[Exercise aim]:
From the entries that follow, reproduce exactly and only the lines from the line with "Instruction: Select the Shell 機油 sidebar item" to the line with "Given: Enable the Boven border checkbox", endpoints included.

[Saved entries]:
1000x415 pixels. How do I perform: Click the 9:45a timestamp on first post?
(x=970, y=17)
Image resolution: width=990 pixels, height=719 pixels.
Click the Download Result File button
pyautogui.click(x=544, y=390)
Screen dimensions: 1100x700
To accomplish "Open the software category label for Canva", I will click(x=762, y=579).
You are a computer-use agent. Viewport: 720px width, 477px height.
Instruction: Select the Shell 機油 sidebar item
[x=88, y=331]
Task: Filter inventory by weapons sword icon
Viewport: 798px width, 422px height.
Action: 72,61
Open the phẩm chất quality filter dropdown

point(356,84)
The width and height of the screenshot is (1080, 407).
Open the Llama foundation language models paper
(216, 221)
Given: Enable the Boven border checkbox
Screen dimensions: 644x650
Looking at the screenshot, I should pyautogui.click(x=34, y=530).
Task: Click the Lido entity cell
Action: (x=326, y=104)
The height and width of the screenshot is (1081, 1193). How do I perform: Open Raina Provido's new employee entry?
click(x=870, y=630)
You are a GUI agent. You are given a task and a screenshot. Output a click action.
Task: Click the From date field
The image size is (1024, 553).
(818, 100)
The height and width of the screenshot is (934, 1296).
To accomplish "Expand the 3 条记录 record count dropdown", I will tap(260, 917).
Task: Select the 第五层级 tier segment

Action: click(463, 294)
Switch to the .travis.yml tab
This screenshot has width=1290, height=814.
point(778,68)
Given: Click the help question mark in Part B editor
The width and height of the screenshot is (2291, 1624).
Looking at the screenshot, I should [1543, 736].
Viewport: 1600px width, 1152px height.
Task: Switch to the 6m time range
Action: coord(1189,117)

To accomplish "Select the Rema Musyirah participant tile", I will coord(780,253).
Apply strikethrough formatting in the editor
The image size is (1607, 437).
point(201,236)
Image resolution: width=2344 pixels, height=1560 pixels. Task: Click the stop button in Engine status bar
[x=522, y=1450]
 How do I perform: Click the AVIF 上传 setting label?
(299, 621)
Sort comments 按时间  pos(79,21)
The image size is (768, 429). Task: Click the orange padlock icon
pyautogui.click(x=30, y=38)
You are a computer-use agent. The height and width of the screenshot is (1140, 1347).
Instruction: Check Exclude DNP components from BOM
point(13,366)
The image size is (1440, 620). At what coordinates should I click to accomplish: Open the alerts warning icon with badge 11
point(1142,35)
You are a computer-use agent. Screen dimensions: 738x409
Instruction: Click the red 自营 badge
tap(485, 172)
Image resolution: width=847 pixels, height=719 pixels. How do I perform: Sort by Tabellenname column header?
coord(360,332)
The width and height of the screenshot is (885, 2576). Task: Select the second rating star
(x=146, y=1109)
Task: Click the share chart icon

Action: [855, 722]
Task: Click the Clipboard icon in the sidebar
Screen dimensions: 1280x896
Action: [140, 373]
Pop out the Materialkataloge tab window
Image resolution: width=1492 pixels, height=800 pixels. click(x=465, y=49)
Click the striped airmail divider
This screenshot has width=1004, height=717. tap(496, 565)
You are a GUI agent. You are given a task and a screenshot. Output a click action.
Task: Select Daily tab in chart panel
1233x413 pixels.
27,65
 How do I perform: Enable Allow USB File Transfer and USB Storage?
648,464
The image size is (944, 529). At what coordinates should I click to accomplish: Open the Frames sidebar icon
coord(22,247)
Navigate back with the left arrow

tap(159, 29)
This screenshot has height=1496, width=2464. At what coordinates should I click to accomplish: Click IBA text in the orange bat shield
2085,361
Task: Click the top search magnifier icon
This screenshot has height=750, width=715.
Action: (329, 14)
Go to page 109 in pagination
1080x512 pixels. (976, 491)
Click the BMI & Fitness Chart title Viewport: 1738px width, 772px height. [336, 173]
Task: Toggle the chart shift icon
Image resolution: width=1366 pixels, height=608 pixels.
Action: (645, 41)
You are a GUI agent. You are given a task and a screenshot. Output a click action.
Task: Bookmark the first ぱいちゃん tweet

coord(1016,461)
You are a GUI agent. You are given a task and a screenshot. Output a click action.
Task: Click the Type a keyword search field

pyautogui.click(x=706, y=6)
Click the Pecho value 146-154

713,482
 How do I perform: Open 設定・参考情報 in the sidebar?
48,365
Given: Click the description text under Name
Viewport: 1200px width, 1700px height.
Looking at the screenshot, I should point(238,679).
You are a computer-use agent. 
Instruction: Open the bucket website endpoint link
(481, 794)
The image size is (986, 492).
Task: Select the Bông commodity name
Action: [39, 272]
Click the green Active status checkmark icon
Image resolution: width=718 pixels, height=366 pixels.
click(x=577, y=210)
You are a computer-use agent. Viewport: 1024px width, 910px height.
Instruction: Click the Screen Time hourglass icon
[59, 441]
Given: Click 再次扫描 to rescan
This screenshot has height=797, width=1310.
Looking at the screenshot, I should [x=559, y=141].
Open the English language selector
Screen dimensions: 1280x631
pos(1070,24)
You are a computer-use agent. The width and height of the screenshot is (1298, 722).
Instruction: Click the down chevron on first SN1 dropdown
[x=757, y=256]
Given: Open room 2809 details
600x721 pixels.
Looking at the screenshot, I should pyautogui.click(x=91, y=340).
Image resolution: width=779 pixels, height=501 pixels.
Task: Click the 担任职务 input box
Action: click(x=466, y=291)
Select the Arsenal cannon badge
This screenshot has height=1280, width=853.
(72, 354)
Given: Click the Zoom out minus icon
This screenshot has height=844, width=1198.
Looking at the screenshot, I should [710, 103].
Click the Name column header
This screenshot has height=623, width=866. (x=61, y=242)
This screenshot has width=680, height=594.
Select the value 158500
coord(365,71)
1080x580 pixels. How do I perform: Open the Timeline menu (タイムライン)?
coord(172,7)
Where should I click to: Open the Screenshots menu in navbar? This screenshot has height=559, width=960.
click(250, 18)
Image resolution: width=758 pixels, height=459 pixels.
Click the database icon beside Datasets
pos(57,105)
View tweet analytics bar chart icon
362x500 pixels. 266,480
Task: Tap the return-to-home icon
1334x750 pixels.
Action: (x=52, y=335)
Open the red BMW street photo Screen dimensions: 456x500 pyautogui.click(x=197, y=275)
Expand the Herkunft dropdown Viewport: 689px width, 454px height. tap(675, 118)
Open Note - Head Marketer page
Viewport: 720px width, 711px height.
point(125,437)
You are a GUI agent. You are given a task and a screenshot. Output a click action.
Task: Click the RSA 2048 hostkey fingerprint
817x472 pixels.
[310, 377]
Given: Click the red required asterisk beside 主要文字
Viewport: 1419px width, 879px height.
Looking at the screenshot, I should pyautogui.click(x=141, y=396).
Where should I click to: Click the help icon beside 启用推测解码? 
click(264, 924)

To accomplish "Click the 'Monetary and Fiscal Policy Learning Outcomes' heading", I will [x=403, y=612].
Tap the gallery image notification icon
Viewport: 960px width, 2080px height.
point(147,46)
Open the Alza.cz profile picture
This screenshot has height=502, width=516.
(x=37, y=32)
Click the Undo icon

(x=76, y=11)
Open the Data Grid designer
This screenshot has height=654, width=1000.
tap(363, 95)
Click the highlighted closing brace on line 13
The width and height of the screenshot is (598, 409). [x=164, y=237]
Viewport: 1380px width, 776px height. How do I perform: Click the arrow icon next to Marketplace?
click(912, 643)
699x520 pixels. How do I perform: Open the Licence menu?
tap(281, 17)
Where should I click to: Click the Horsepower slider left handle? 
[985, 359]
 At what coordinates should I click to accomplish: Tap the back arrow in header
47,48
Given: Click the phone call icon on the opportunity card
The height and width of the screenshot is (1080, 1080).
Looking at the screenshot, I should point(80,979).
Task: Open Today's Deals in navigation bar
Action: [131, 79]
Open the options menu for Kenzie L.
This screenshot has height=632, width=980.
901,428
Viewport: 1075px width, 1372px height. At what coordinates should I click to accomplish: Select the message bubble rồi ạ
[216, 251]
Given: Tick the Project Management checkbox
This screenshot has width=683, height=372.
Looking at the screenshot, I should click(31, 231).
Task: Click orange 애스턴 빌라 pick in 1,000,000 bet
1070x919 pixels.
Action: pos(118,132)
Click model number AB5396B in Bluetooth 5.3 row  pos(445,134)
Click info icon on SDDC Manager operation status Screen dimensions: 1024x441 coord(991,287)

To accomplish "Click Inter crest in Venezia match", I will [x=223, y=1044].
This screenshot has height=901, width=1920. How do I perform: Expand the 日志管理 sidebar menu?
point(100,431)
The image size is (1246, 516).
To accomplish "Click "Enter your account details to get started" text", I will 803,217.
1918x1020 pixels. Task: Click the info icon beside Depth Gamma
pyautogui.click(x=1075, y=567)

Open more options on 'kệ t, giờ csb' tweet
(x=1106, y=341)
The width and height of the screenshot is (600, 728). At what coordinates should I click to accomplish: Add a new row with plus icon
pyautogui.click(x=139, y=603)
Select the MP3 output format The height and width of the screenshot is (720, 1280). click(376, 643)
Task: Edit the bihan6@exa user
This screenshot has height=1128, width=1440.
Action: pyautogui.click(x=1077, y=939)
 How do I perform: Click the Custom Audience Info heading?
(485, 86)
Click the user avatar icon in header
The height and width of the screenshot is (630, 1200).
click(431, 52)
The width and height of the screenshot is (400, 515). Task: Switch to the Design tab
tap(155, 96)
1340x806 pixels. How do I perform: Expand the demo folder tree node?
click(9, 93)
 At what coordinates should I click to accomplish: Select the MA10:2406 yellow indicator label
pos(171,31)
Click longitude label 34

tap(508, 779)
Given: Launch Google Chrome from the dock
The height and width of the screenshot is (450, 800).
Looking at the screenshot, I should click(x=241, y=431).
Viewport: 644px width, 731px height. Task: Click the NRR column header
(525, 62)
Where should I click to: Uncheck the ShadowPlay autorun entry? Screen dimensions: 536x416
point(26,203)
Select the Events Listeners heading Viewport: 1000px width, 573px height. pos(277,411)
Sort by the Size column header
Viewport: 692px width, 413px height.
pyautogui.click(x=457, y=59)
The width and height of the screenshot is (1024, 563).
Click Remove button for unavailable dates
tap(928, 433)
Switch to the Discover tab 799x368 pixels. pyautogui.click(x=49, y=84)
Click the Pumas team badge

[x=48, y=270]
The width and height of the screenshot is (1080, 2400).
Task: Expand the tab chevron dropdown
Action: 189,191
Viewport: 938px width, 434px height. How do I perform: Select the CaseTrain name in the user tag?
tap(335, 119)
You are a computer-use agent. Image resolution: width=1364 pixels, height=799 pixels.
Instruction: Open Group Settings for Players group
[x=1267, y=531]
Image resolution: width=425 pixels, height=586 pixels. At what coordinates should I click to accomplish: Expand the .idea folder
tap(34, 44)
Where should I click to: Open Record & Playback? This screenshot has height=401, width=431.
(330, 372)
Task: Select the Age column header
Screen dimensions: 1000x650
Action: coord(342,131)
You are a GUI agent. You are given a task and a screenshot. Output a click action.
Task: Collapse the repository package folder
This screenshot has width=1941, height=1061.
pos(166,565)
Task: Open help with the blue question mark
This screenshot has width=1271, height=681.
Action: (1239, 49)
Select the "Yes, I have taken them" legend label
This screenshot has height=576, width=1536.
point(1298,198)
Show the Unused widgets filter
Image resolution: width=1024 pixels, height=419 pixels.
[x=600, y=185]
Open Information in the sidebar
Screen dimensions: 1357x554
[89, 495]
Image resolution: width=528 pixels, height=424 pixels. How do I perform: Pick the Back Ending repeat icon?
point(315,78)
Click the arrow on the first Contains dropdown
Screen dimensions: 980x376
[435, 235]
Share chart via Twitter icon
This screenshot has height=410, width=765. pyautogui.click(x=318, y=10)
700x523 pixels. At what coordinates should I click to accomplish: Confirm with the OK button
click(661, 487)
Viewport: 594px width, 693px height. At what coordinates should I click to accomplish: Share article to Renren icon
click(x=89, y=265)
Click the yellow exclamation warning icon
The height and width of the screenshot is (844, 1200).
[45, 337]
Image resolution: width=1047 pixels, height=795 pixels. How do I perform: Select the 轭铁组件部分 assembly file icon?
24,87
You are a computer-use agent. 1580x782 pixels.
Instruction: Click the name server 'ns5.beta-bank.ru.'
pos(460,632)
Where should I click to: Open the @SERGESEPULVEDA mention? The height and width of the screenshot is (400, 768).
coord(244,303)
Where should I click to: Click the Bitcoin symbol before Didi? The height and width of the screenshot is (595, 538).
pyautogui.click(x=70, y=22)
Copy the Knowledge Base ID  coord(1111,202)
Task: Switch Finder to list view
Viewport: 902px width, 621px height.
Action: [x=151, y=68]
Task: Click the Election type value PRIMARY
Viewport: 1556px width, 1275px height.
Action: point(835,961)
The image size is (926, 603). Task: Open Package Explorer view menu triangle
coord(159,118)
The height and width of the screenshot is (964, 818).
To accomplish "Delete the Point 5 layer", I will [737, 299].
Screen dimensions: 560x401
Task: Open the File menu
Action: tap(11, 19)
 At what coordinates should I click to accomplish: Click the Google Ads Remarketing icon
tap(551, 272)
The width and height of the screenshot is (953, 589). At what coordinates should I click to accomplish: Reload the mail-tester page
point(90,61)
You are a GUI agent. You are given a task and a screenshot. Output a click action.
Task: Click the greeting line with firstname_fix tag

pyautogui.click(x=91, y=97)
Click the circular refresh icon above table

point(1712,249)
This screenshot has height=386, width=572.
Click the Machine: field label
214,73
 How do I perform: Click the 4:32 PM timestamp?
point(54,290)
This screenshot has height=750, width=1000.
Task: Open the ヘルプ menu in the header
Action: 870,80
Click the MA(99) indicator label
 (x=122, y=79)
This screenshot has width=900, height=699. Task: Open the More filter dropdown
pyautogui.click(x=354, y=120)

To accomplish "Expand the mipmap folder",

[Written answer]:
Instruction: Select the Shell 機油 sidebar item
[x=88, y=331]
Task: Filter inventory by weapons sword icon
Viewport: 798px width, 422px height.
Action: 72,61
Open the phẩm chất quality filter dropdown

point(356,84)
The width and height of the screenshot is (1080, 407).
Open the Llama foundation language models paper
(216, 221)
Given: Enable the Boven border checkbox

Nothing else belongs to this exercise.